*Seitentext*:
━━━━
Die höhere Besteuerung der gesetzlichen Renten seit 2005 ist verfassungsgemäß, entschied der Bundesfinanzhof. Die Einschnitte, die Rentner durch das Alterseinkünftegesetz haben, sind nicht zu beanstanden (Az. X R 15/07).

Wer ab 2040 in Rente geht, muss gesetzliche Renten und Leistungen aus einem berufsständischen Versorgungswerk voll versteuern. Seit 2005 erhöht sich der steuerpflichtige Rententeil für jeden neuen Rentnerjahrgang schrittweise von 50 auf 100 Prozent. Vor 2005 waren nur 27 Prozent der Rente steuerpflichtig, wenn Rentner die erste Zahlung mit 65 Jahren erhielten.

Im Jahr 2005 stieg der steuerpflichtige Anteil bei vielen schlagartig auf 50 Prozent. Dagegen hatte ein Anwalt geklagt, der früher selbstständig war und der nun Renten aus der gesetzlichen Rentenversicherung und einem berufsständischen Versorgungswerk erhält.

Im Januar ließ das Finanzamt Steuerbescheide im Punkt Rentenbesteuerung noch offen. Ob das so bleibt, wird sich zeigen. Das Verfahren könnte beim Bundesverfassungsgericht weitergehen.
━━━━
*Bereitgestellte Angaben*:
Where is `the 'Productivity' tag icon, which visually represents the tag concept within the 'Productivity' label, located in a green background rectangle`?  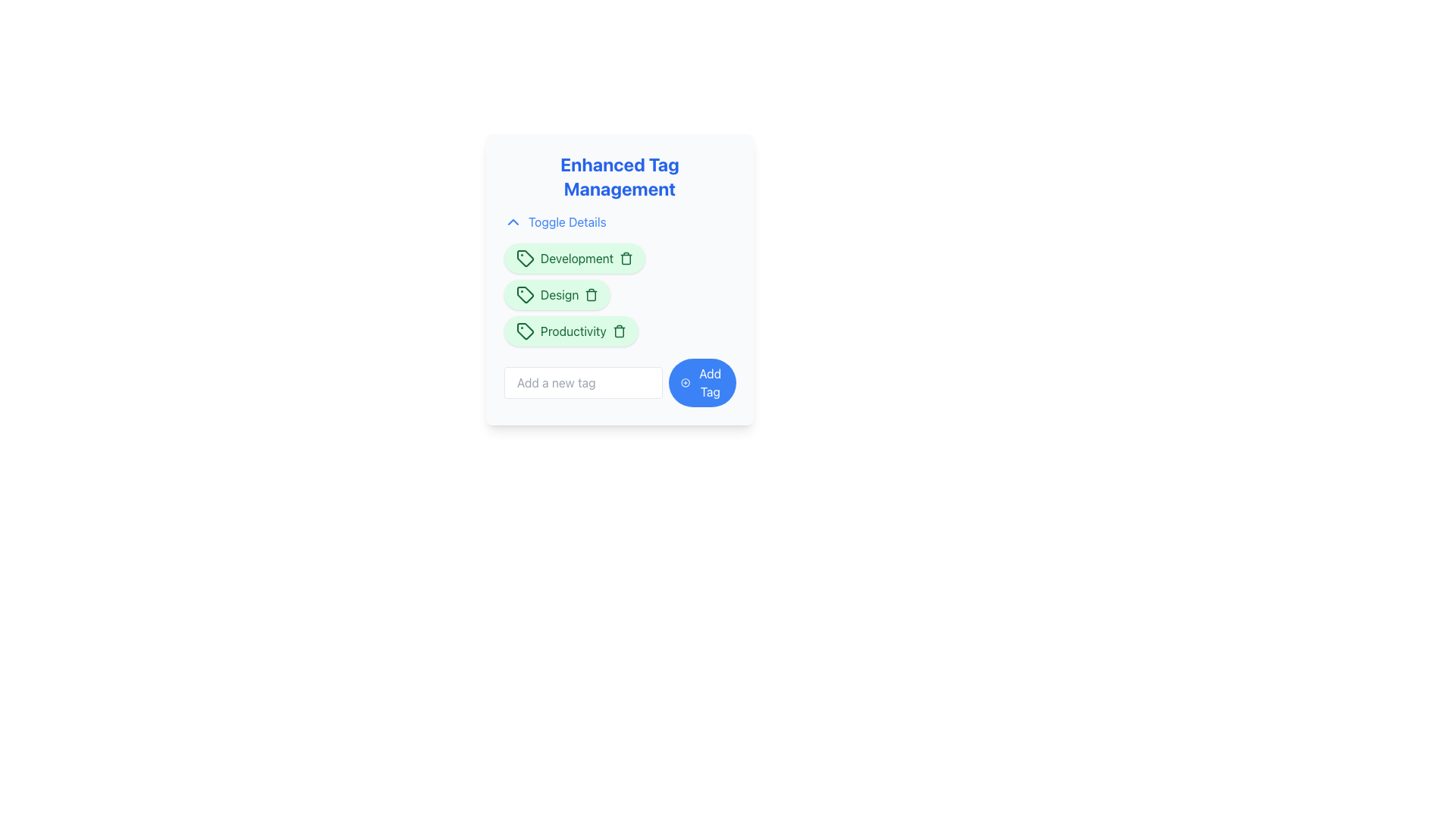 the 'Productivity' tag icon, which visually represents the tag concept within the 'Productivity' label, located in a green background rectangle is located at coordinates (525, 330).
━━━━
*Zu erledigende Aufgaben*:
a - Fasse den Text zur Rentenbesteuerung in zwei Sätzen zusammen.
b - Übernimm aus dem Text zur Rentenbesteuerung wortgetreu die Passage zwischen „Die höhere Besteuerung“ und „berufsständischen Versorgungswerk erhält.“, beide eingeschlossen.
Die Liste ist eigenständiges Material und gehört nicht zum Seitentext.

*Lösungen*:
a - Der Bundesfinanzhof hat entschieden, dass die höhere Besteuerung der gesetzlichen Renten seit 2005 verfassungsgemäß ist. Geklagt hatte ein früher selbstständiger Anwalt gegen den Anstieg des steuerpflichtigen Anteils auf 50 Prozent im Jahr 2005, und seither wächst dieser Anteil für jeden neuen Rentnerjahrgang schrittweise bis auf 100 Prozent.

b -
Die höhere Besteuerung der gesetzlichen Renten seit 2005 ist verfassungsgemäß, entschied der Bundesfinanzhof. Die Einschnitte, die Rentner durch das Alterseinkünftegesetz haben, sind nicht zu beanstanden (Az. X R 15/07).

Wer ab 2040 in Rente geht, muss gesetzliche Renten und Leistungen aus einem berufsständischen Versorgungswerk voll versteuern. Seit 2005 erhöht sich der steuerpflichtige Rententeil für jeden neuen Rentnerjahrgang schrittweise von 50 auf 100 Prozent. Vor 2005 waren nur 27 Prozent der Rente steuerpflichtig, wenn Rentner die erste Zahlung mit 65 Jahren erhielten.

Im Jahr 2005 stieg der steuerpflichtige Anteil bei vielen schlagartig auf 50 Prozent. Dagegen hatte ein Anwalt geklagt, der früher selbstständig war und der nun Renten aus der gesetzlichen Rentenversicherung und einem berufsständischen Versorgungswerk erhält.